__Extracted material__.

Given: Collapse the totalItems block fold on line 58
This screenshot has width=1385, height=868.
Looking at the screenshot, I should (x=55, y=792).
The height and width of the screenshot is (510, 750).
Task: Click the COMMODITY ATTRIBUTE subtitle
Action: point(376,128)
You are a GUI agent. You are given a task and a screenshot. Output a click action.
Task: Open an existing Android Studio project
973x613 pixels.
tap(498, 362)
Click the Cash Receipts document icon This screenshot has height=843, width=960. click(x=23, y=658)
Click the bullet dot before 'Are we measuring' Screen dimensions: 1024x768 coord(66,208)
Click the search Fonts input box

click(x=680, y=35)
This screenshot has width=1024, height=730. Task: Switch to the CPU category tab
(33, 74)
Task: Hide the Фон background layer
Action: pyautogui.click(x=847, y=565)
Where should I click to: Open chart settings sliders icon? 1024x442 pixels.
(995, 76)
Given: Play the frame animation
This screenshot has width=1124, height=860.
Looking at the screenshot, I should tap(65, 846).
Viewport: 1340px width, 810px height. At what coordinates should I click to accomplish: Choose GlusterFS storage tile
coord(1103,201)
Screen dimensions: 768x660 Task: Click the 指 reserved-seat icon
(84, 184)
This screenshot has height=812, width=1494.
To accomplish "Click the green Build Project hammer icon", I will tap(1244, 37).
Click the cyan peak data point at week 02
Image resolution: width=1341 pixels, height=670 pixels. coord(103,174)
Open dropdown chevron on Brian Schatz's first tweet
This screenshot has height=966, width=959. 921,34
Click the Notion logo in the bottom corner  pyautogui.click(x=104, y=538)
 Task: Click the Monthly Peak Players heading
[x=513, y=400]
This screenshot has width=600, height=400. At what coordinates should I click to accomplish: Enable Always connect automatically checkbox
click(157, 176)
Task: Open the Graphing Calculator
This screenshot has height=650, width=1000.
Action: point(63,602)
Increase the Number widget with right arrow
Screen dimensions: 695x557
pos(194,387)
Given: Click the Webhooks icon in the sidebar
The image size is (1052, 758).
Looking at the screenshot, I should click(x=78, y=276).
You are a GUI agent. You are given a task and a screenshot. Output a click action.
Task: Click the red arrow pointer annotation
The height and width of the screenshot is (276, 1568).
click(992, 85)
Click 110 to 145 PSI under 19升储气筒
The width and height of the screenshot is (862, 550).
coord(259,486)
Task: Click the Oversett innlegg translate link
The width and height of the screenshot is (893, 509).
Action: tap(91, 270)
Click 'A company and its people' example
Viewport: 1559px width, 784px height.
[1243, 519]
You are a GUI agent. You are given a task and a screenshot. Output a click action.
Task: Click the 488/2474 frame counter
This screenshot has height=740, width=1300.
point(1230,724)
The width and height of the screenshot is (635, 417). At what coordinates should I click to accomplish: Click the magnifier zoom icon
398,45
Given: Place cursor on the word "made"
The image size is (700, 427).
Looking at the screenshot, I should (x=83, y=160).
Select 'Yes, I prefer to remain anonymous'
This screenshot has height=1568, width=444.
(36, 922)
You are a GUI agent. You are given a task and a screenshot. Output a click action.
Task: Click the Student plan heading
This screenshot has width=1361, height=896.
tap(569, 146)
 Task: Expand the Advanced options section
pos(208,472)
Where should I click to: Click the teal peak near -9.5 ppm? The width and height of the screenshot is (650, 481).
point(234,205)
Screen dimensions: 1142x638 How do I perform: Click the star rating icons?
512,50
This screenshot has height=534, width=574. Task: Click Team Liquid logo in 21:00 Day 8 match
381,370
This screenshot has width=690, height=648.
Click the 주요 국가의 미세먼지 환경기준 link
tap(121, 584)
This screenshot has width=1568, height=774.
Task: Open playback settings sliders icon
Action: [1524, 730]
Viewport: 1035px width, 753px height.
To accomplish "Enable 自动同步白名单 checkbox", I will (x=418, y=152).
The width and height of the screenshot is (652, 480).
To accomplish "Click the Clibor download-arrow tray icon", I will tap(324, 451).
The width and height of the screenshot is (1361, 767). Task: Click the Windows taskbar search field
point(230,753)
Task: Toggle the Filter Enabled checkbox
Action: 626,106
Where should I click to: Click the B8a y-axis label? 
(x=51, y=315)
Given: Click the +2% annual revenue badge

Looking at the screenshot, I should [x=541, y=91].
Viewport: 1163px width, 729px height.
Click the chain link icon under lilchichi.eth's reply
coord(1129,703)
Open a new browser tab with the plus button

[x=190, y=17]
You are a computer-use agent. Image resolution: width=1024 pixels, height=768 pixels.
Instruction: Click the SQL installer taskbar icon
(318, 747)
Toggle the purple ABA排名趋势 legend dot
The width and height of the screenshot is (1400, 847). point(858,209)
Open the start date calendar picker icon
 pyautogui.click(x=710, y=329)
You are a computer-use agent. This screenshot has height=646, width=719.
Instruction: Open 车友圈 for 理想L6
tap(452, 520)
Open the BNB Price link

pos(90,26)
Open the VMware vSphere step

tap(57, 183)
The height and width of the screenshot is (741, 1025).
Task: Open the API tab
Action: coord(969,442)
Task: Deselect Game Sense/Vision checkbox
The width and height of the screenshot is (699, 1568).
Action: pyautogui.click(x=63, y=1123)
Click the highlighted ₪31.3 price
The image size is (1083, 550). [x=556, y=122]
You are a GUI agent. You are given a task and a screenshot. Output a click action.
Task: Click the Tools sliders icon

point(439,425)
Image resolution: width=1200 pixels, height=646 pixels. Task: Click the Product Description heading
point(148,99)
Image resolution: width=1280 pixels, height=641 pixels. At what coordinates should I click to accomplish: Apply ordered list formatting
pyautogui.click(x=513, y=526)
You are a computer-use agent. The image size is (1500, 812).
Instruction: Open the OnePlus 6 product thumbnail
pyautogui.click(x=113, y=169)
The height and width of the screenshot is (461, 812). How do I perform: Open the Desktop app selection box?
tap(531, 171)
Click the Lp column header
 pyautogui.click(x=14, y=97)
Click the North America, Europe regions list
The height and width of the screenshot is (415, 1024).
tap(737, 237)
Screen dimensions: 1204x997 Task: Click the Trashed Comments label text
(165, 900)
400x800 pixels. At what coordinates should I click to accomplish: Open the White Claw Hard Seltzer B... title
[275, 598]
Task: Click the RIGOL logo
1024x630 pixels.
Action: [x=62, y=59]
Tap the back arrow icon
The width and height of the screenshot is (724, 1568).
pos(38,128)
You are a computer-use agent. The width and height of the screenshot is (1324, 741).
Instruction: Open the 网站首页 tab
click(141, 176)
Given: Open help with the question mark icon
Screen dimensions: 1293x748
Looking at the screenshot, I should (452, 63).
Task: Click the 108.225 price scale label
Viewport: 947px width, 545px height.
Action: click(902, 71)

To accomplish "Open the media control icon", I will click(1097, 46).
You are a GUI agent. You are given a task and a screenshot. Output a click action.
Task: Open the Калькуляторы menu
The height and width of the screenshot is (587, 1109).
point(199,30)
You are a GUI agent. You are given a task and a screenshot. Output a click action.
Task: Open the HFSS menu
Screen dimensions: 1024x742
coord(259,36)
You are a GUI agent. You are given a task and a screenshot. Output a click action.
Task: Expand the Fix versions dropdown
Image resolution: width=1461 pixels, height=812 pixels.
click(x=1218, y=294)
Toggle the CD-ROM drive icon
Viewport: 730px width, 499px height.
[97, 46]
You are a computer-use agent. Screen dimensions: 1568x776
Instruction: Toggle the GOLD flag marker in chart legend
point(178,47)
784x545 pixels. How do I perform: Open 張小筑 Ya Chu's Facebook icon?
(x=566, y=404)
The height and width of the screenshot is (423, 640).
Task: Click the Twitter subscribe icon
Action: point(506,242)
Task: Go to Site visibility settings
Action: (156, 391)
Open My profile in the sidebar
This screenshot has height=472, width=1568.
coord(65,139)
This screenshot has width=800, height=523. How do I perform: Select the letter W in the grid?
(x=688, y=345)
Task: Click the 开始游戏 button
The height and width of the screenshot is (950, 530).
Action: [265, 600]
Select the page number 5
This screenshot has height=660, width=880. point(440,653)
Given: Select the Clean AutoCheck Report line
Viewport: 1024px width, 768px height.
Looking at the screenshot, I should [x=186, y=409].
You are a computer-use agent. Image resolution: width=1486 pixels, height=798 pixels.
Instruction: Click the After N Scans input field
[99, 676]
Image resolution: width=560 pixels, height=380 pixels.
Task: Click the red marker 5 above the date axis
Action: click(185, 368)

__Exercise description__.
Where a line in the entries holds "frame", copy that line.

__Answer section__.
Given: Play the frame animation
Task: Click the 488/2474 frame counter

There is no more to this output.